This repo contains some very basic security configurations that can be applied to a new AWS account that is not a part of an AWS Organization. Some of these configurations are FREE (either they don't cost anything or are completely covered by the AWS Free Tier), some are not (though they are very cheap and are recommended). They are separated into different parts, so you can apply just the free ones if that's what you want.
This is designed for people who don't (yet) know what they're doing and don't want to learn (yet). It is divided into six parts:
- 1: A CloudFormation template that you can apply with just one click, which will apply some FREE security configurations (listed in another section)
- 2: A CloudFormation template that you can apply with just one click, which will apply some NOT FREE security configurations (listed in another section)
- 3: Another CloudFormation template that will ask you for some input values and will apply some more FREE security configurations (listed in another section)
- 4: Another CloudFormation template that will ask you for some input values and will apply some more NOT FREE security configurations (listed in another section)
- 5: A list of manual steps that cannot be automated and that you will want to perform to apply some more security configurations (some are marked FREE, some are marked NOT FREE).

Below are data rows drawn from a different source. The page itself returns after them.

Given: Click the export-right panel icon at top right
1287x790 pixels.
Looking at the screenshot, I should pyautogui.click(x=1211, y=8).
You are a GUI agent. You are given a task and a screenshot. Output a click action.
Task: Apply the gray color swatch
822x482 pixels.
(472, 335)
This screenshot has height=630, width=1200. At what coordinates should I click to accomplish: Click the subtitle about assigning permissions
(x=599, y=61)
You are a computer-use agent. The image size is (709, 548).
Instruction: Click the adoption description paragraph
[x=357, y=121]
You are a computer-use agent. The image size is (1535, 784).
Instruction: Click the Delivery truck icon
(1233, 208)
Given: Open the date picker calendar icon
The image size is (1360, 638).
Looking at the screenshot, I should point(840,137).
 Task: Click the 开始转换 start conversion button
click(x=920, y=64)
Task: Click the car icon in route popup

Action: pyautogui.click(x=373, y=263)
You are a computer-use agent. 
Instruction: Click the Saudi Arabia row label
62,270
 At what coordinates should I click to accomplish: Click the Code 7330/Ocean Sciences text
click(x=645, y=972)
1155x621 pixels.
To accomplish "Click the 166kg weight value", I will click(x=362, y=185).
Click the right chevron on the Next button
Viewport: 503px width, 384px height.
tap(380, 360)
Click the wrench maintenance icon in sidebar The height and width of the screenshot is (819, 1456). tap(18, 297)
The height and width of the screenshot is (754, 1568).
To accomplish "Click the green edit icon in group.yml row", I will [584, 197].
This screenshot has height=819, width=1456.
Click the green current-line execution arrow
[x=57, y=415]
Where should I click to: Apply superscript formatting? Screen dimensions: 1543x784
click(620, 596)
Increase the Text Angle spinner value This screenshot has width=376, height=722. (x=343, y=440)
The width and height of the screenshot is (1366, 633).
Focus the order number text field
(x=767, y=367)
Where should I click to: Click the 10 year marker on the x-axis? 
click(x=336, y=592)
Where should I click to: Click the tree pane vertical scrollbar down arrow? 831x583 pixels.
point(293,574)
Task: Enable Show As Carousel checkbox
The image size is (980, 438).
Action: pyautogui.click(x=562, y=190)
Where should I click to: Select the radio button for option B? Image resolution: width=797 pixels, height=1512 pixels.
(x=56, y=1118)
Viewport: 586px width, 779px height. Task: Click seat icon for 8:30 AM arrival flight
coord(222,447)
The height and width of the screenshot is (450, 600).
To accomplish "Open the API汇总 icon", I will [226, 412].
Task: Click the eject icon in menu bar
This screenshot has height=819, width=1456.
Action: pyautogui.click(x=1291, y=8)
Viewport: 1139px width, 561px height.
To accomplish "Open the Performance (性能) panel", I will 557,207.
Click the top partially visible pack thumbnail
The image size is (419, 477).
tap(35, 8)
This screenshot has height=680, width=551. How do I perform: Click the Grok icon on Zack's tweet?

- 6: A list of things that you should read, to better understand how to use your AWS account in a secure way.
The idea is to group together as many security configurations as possible (that are relevant to a single account) and let a person who is new to AWS apply these configurations to the AWS account they just created in an easy way that requires no knowledge of how this stuff even works. The reasoning behind this is that people create AWS accounts to start trying some stuff, or to do a workshop, and they don't want to dedicate some time (yet) to understand security in AWS. More often than not, these people will continue using their AWS accounts for similar learning purposes and only after months or even years of getting into AWS will they learn how to secure an AWS account (or better yet, an Organization) and realize how exposed they were.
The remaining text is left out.